Sunday, 29 March 2015

What is Hystrix?

Hystrix is a Netflix library. The definition provided at Github reads:

"Hystrix is a latency and fault tolerance library designed to isolate points of access to remote systems, services and 3rd party libraries, stop cascading failure and enable resilience in complex distributed systems where failure is inevitable."

Now to grasp what it implies one has to think of a “distributed environment”. Today, most applications are moving towards a modular architecture. Meaning a big monolithic application encapsulating everything is no longer preferred. Instead, it is broken down into more manageable smaller modules; or microservices each dealing with a specific chunk of the application. To present a crude example, let’s say, we have an online shopping application. Different chunks like maintaining data on products and registered users, authentication of users, payment processing etc. could be exposed via different services or modules or third party libraries. Now a call to any of the services or client library that could invoke a request over the network is a potential source of latency or worse, failure. This is where Hystrix comes in.

Consider an application that entertains heavy user traffic in such a distributed environment with a lot of dependencies. Now if a certain service is down or is too slow to respond it could slow down or throttle the entire application. The following diagram from the Hystrix site draws a picture.



                                                                 Fig.1: (courtesy: GitHub)


Now what Hystrix does is it creates a pool of threads for each dependency in the application. So even if a service is not behaving as expected, the application system continues to function. Take a look at the following picture offered by Netflix to explain this scenario.




                                                                    Fig.2 (courtesy GitHub)

Thus, it helps to isolate such points of access between services thereby, avoiding cascading failure across the different application layers.
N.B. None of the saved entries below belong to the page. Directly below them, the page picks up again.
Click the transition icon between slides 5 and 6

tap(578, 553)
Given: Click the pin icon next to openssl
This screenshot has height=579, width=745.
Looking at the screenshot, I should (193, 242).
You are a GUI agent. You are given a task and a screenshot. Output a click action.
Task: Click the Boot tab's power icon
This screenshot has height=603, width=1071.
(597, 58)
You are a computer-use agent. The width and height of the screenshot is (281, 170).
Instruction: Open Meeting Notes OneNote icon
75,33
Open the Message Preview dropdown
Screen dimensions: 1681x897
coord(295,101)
It also provides fallback options, facilitates monitoring the system state and many other desirable features; thus, improving upon the application’s fault-tolerance and resiliency.
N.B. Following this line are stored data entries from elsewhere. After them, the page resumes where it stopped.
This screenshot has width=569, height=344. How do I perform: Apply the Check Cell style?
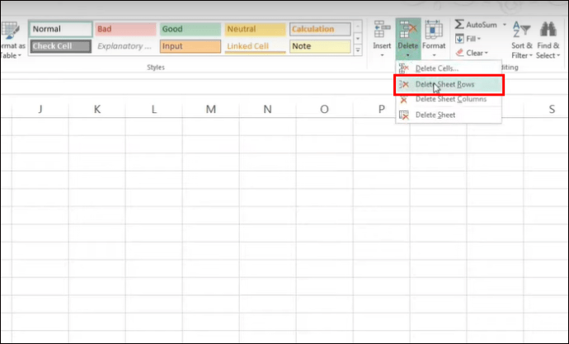(60, 46)
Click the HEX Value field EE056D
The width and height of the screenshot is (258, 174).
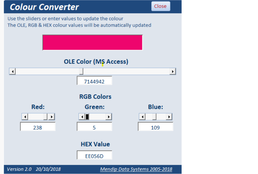tap(94, 155)
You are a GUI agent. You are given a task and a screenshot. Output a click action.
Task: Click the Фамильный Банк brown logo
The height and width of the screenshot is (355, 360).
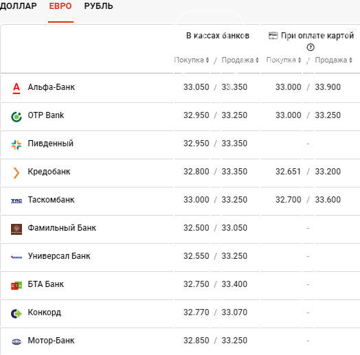point(16,229)
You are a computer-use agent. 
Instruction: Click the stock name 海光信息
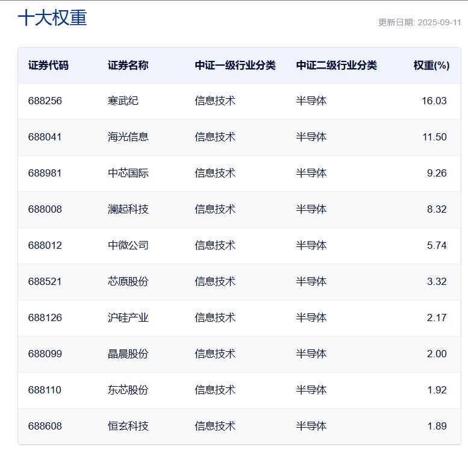pyautogui.click(x=128, y=137)
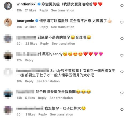Like beargenie's comment with heart icon
This screenshot has width=127, height=120.
click(122, 22)
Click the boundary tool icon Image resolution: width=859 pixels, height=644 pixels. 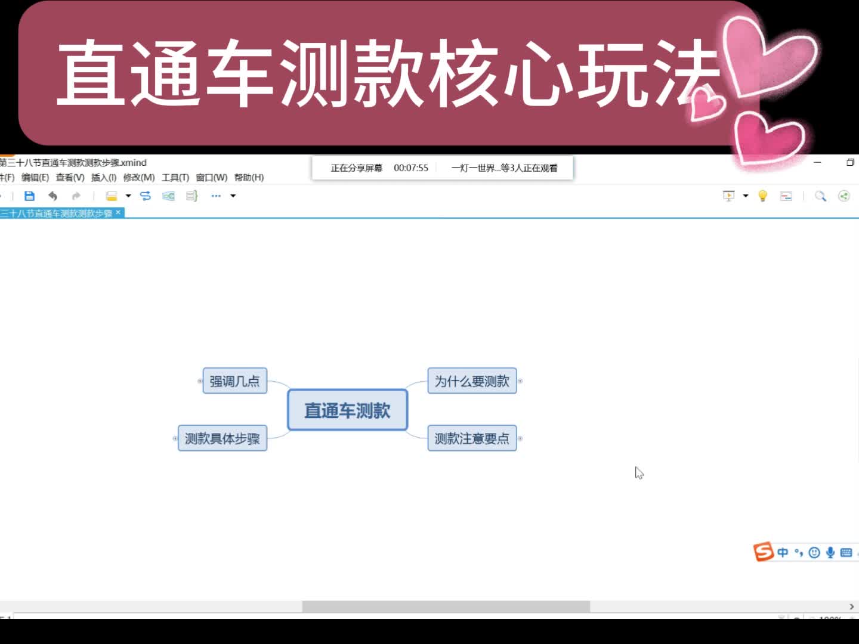click(169, 196)
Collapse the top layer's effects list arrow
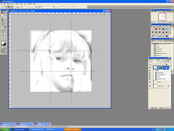 [165, 68]
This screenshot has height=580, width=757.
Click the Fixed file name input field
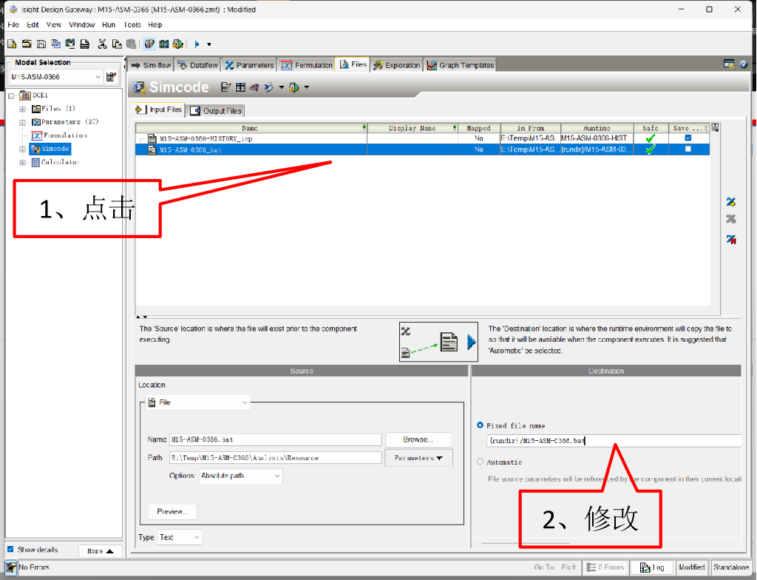[x=612, y=441]
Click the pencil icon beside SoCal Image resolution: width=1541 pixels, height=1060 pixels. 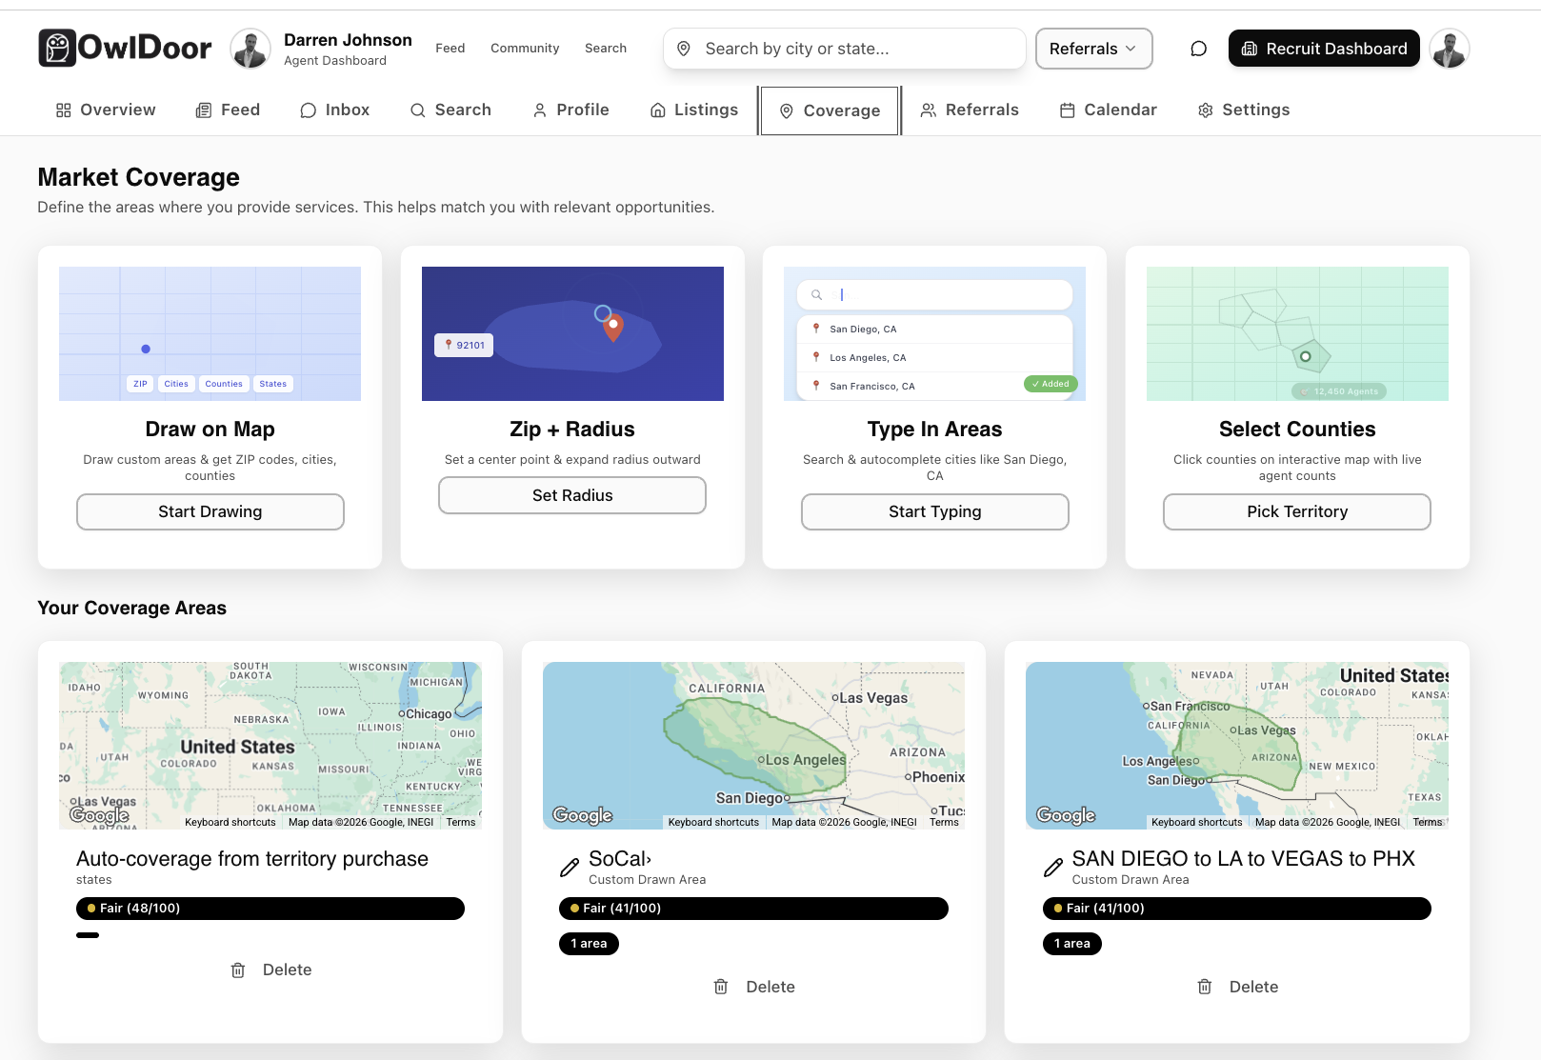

In fact, Hystrix was born out of the resilience engineering work undertaken by Netflix around 2011. Yes, modular programming has its own price tag but according to the data collected and analysed the value it offers far exceeds its cost. 
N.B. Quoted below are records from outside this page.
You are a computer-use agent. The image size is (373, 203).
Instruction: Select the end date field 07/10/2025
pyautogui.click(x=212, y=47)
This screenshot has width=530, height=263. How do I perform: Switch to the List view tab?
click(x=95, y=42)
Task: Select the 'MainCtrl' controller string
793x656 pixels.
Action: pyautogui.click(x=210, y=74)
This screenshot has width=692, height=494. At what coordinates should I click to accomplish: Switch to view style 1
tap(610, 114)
Hope that summarizes the basics of what Hystrix is all about. Wrapping it up with a few of the jargon.  

a) Commands -- any request to a dependency has to be wrapped in a Command. Think of it as a Java class to which the arguments required when invoking the request are to be passed as parameters. There are two types of commands:
    i) HystrixCommand -- used when a single response is expected from the dependency
                      HystrixCommand cmd = new HystrixCommand(arg1, arg2);

  ii)  HystrixObservableCommand -- used when the dependency is expected to return an Observable                                           that could emit a response(s)
                      HystrixObservableCommand cmd = new HystrixObservableCommand(arg1);


b) Command Execution -- a command can be executed in one of the following four ways.
   i)   execute() -- makes a blocking, synchronous call that either returns a single response or an                                       exception
  ii)   queue()  --  returns a Future from which the single response can be later retrieved
 iii)   observe() -- subscribes to the Observable that represents the response(s) from the dependency
 iv)   toObservable() -- returns an Observable that when subscribed to executes the command and                                   returns the response(s) 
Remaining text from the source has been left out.